Of the approximately 18 million PSA tests conducted each year in the United States for screening purposes, about 12 million are based on the WHO standard and the remaining on the Hybritech standard.4 Studies have shown that about five percent of men who are tested with a WHO test likely would not be referred for a biopsy using the 4.0 cutoff, when they would have if they had received a Hybritech test. As a result, about 600,000 men per year may not be referred for biopsy due to differences between results on WHO test compared to the Hybritech test. Among these men are an estimated 180,000 per year who likely have prostate cancer, including 50,000 who have an aggressive form of prostate cancer (these numbers are based on cancer rates reported in the Prostate Cancer Prevention Trial5).
Some men are referred for biopsy even though their value may not have reached 4.0 because their PSA value has increased rapidly over a short period of time. The measure of change in PSA level over time, which may be PSA velocity or doubling time, may be used to determine if further testing is warranted. For instance, even if the PSA score is below 4.0, an increase of 50 percent or more in one year may indicate prostate cancer. But this change may be not be detected as rapidly in a patient being tested with a WHO test.
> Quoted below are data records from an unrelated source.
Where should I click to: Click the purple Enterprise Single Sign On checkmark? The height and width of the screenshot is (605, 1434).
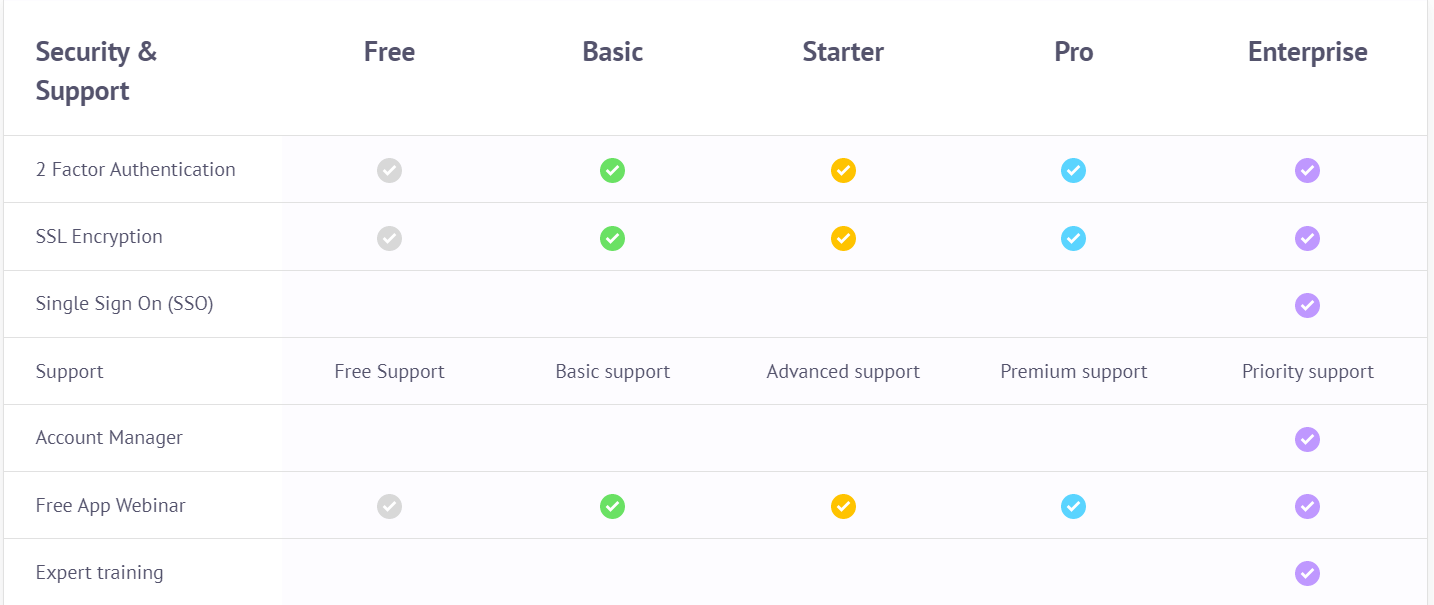[1307, 305]
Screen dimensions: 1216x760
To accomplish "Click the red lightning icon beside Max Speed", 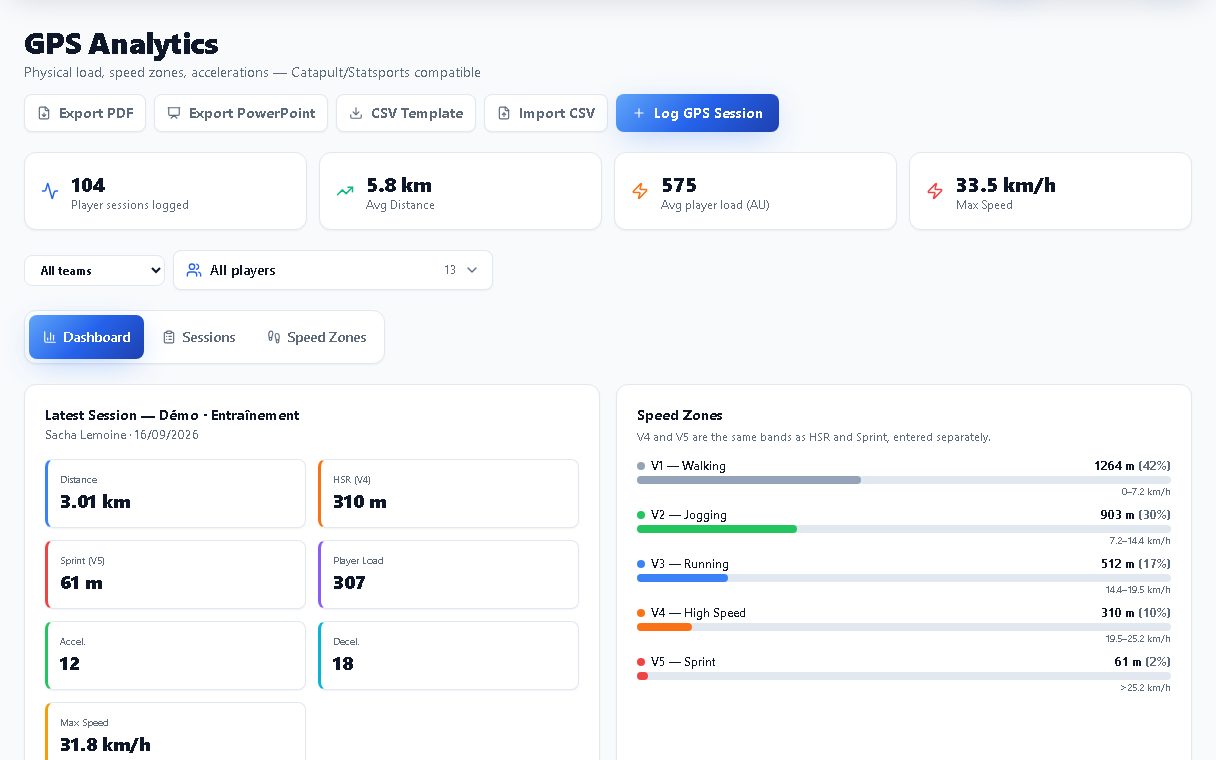I will point(935,191).
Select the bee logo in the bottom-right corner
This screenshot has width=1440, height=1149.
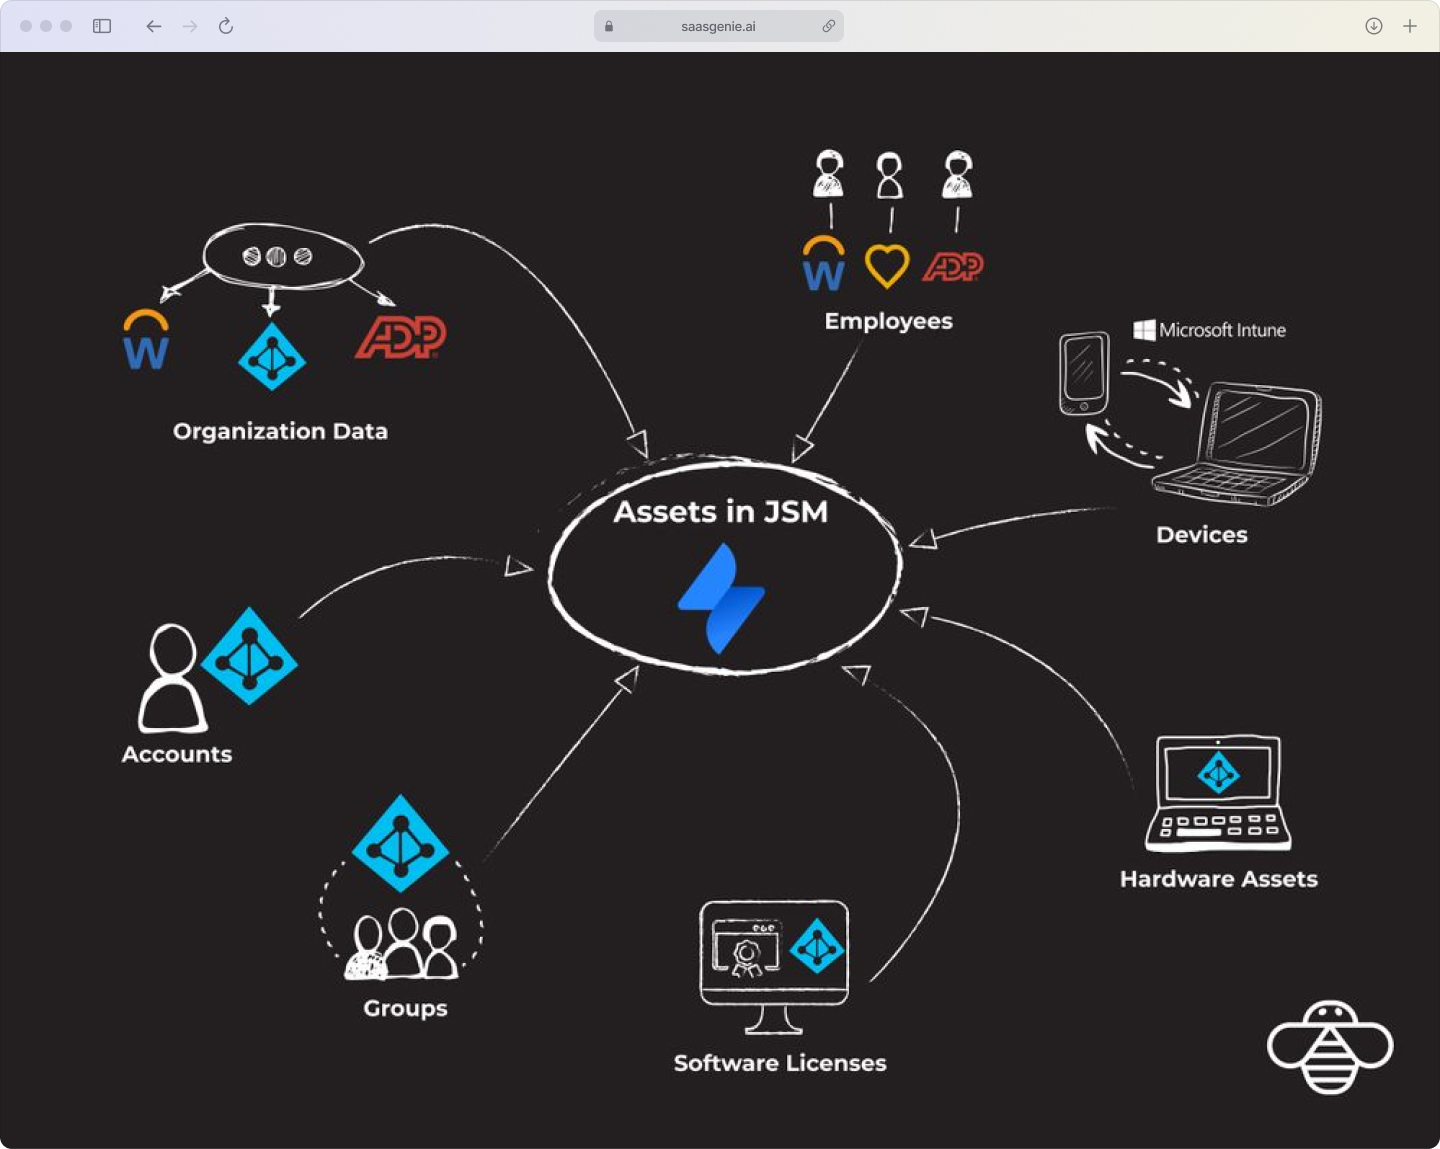(x=1329, y=1046)
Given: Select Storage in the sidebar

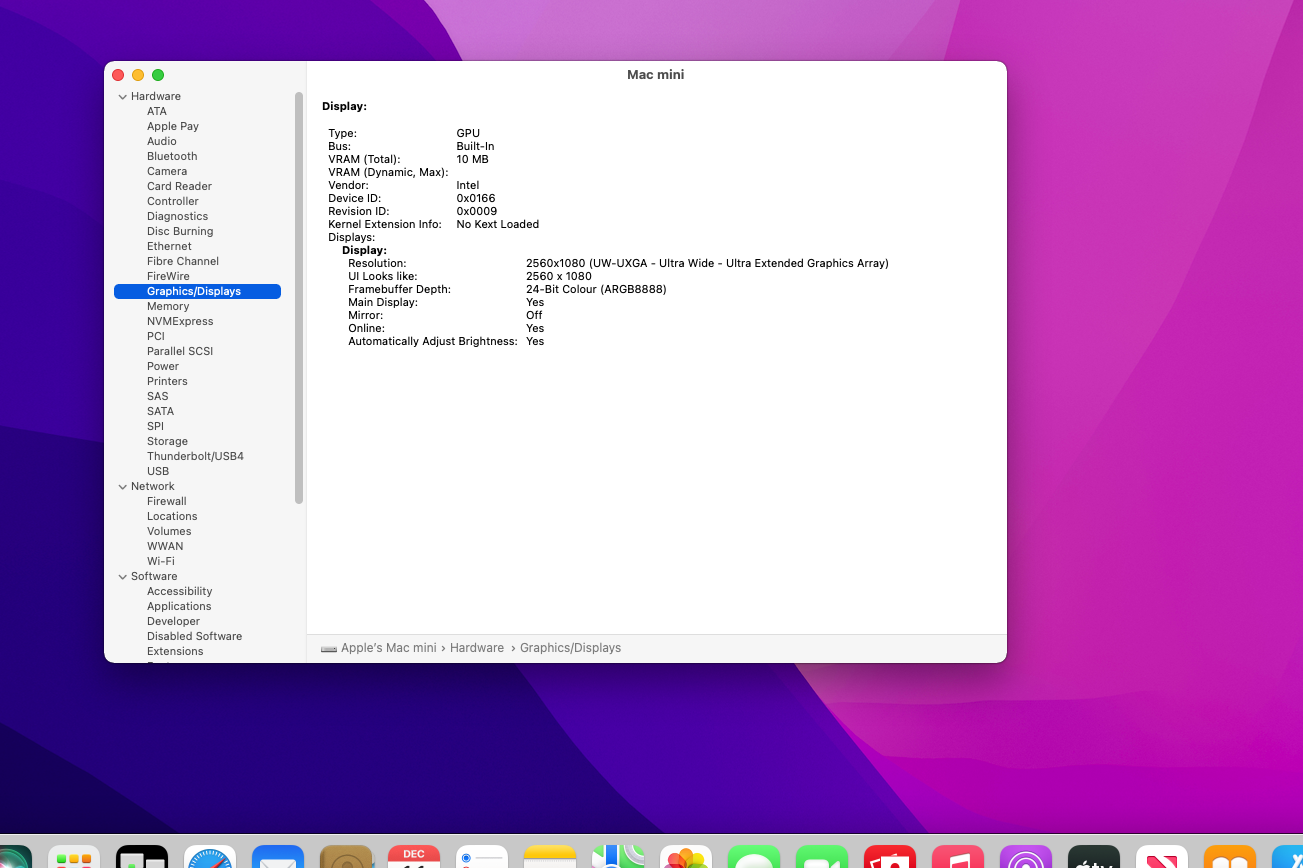Looking at the screenshot, I should click(x=167, y=442).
In addition, if a patient's results are a mix of WHO and Hybritech tests, the doctor may not detect a change, or he may believe a change has occurred when nothing has changed. For instance, the scores of a patient who goes from the Hybritech test to the WHO test would understate the change, while the change in condition would be overstated for the patient who goes from the WHO test to the Hybritech test. In the first case, the patient was missed; in the second, he may have received an unnecessary biopsy.